The search for the third segment of the Key to Time leads the Doctor, Romana and K-9 to the Doctor’s favorite planet, Earth, in a story that is a complete opposite from last week’s. While The Pirate Planet featured the Comedy Destroyer of Worlds, The Stones of Blood plays it mostly straight and even attempts a little of the series’ past “Gothic Horror” as our heroes encounter a villain who has no plans to conquer or destroy the world at all, but is just trying to hide.
The villain in question is an escaped alien criminal, and evidently a near-immortal one, since she’s been hiding out in the same patch of England for the last four thousand years, posing as a series of women owners of an old manor house (and the various more ancient buildings that preceded it). Besides this series of identities, she’s also been playing the role of a Celtic goddess for a small but devoted cult of neo-druids who sacrifice the occasional chicken at a nearby stone circle.

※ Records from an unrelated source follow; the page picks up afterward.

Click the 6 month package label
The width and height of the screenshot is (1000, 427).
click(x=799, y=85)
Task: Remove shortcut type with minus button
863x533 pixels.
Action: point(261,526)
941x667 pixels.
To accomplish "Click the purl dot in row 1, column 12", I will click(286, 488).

She could probably have gone right on hiding out if she hadn’t been hasty enough to try to kill the Doctor just for asking a few questions. To be fair, if she’s that quick to try and murder someone she thinks is just an archaeologist looking at the stone circle, then she’s probably committed plenty of similar crimes over the centuries to keep her secret, so she’s certainly not innocent and it’s just as well the Doctor puts a stop to it all. But she’s certainly not a world-threatening alien invader.

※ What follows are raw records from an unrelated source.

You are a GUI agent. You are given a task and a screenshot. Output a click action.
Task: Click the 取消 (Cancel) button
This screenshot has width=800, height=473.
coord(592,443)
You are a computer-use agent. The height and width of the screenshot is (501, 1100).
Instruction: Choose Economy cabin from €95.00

This is a small-scale story, and that’s a welcome thing after the excesses of last week’s. It does well for two episodes, striking a similar spooky tone as the departed Hinchcliffe/Holmes era (although never quite as dark). The monsters of the story, who serve the main villain as henchmen, are unconvincing even by Classic Who standards but they’re used to as good effect as they can be, and one scene in the third episode when they kill an innocent couple out camping is right up there with Dr Who’s best scary moments. Unfortunately a lot of episode 3 and almost all of episode 4 is devoted to a far-too-long trial scene involving the Doctor, the villain, and the alien “justice machines” sent to apprehend her, which is little more than an excuse for the Tom Baker comedy hour and fails to serve as any kind of exciting climax.
Details
- There’s other stories that could make this point, and I’ll probably revisit it in the future, but it struck me while watching this episode that when the Doctor says the TARDIS has landed “on Earth” or refers to Earth as his favorite planet, he always means Earth in the present day (at the time of the original broadcast). If the TARDIS lands in some other time it’s almost always described by the name of the historical period rather than being called “Earth.” It points out how (paradoxically) Classic Dr Who was almost never about time travel. Different periods in Earth history are treated exactly the same as alien planets, and a question like “why not just use the TARDIS to go back and fix a mistake” is never asked because the TARDIS isn’t really a time machine— it’s a “deliver you to the adventure” machine. Even when the Doctor occasionally moves the TARDIS around in the course of a story, he moves it in space only, until the adventure is over and he goes on to the next one. Classic Who touched on time-travel plotlines now and again but it wasn’t until the new series, and especially Steven Moffat’s era of the new series, that Dr Who started to routinely make time travel into part of its storylines.
- The “stones of blood” of the episode’s title are the “Ogri”, silicon-based life forms that look like standing stones in the prehistoric circle. They feed on blood, and can drain it on contact. As predators, they rely on looking harmless and inert until an unwary victim touches them. It’s a scary enough idea— you lean against what seems like a harmless chunk of rock and it kills you. This is how the Ogri kill the two bystanders in the very scary scene in episode 3: the couple come out of their tent to find that somehow someone’s put two giant stone pillars in the middle of their campsite. As they walk around them, scratching their heads over how such huge stones could have been brought in without their hearing anything, oblivious to the danger they’re in, the suspense is real. You know one or both of them is going to touch one of those rocks, it’s only a question of when.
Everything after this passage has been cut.